Some claim neza bazi’s origins date back to the time of Alexander the Great, or the Persian empire. But historical records pinpoint its practice to Indian cavalry during the British Raj, when it was used as a military tactic to attack tents.
“They would send their crack team of tent-pegging cavalry in to whip the pegs out, collapse the tents, create confusion,” said Jem Pearce, a spokesperson for the British Tentpegging Association. “They’d all be asleep and stuck inside the tents. Then, the infantry would finish them off, and they wouldn’t know what hit them.”
Adopted by the British cavalry in India, it eventually evolved into a competitive sport played in colonial gymkhanas, elite clubs that were once the heart of British social life in south Asia.
Today, tent pegging is an established military sport practised by the Household Cavalry Mounted Regiment of the British army. It even has its own world cup, with 27 October designated as the international day of tent pegging by the Oman-based International Tent Pegging Federation.
The sport takes skill and practice. “You have to hone your hand-eye coordination, your relationship with your horse,” said Pearce.
Hussain, a fraud investigator for the government, was introduced to the equestrian world by a fraternity of British-Pakistani enthusiasts.
He rents a stable at a farm in Batley that has a riding school for children, including those with physical and learning difficulties. There, Hussain and his friends have found support from the owners, as well as a sanctuary for their horses.
After shovelling the manure out of his stable, Hussain gleefully attempts to hug his horse Faaris (Urdu for “night”), a towering Spanish gelding. The summer has bleached Faaris’s normally glossy ebony coat a deep brown. “I always wanted a Lloyds TSB horse, and I got one,” Hussain said, breaking out into the opera aria from the advert.
“Animals are beautiful creatures, you get so much peace out of them,” he said. “With the way world is today and all the crazy stuff, you can come here and everything just slows down.”
When he bought a horse for the first time three years ago, Hussain and his friends struggled to find stables at the many white-British owned farms around neighbouring Batley, an experience he says was influenced by subtle racism.
He laughs as he recalls one farmer he stabled with who regarded him and his friends with suspicion. “A lot of us are hardworking lads, and we’ve got nice cars,” Hussain said. “But they thought that we were doing drugs in there or something.”
For Faisal Qadir, horse riding became a lifeline for his mental health when he tore his anterior cruciate ligament while playing football almost two years ago. “Horse riding has definitely helped me a lot,” he said. “It’s put my mind in a better place, and not just my mind. Physically, I’m a lot fitter.”

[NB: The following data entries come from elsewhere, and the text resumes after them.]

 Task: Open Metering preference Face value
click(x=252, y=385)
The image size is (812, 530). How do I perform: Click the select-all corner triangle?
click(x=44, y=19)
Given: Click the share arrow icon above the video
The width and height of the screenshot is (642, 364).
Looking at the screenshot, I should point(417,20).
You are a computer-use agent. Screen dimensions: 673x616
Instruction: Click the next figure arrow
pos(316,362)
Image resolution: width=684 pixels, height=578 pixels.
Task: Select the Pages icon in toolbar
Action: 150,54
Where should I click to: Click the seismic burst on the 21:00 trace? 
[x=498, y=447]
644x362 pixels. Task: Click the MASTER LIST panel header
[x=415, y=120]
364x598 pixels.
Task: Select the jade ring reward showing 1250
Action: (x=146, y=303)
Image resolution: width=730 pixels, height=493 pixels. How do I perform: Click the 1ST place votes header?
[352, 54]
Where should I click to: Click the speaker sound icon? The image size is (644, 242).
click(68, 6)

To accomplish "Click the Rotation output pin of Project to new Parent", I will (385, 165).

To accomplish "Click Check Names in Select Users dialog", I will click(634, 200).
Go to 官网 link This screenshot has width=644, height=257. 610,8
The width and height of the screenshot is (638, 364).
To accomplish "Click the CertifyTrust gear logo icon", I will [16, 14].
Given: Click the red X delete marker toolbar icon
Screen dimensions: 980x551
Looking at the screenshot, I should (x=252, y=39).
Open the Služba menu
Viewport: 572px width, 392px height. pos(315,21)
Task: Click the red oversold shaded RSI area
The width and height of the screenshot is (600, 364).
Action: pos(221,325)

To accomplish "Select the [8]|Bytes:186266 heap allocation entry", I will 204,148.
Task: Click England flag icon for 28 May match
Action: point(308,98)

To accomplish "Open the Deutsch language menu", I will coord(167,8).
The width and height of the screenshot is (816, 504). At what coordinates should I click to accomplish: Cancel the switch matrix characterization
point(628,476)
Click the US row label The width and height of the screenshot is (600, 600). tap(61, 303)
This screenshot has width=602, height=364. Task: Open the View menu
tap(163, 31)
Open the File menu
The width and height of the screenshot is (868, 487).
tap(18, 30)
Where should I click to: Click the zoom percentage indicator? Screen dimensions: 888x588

As he ushered a startled horse back into a trailer with a friend, Qadir added: “I’m so much calmer around horses.”
Qadir learned about tent pegging seven months ago, from a group of British Pakistani enthusiasts who were concerned about his mental health. It was not just his Pakistani heritage, but also the significance of horses in Saudi Arabia 1,400 years ago when a nascent Islam emerged, that also drew him to horses and eventually tent pegging.
“I never knew this sport existed,” he said. “The moment I saw what it is, I decided I had to be involved.”
At the competition in Bradford, horses glisten with gold embroidered saddles and reins sewn in Pakistan, pounding the ground restlessly as they prepare to gallop. Hooves jingle with the sound of bells as some perform the Spanish trot to the sound of dhol drums and a tutni flute, while the union jack, the Pakistani flag and the flag of Pakistan-administered Azad Kashmir flutter above the crowds.
“You could literally die doing that sport in a split second,” Hussain says. But for young British-Pakistani men like him, tent pegging is so much more than a sport. “It’s like I’ve unlocked something in my DNA that I was supposed to be doing,” he said.